- Task directions:
Return, from the listing below, each line where the word "icon" appears.

- Data for analysis:
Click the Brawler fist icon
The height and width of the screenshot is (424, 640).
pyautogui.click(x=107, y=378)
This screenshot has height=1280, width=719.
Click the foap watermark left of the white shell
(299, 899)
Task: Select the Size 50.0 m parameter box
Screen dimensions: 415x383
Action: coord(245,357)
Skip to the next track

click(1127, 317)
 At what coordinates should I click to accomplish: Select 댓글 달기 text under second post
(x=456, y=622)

* * *

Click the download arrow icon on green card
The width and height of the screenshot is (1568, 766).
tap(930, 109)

- Task output:
Click the Brawler fist icon
Click the download arrow icon on green card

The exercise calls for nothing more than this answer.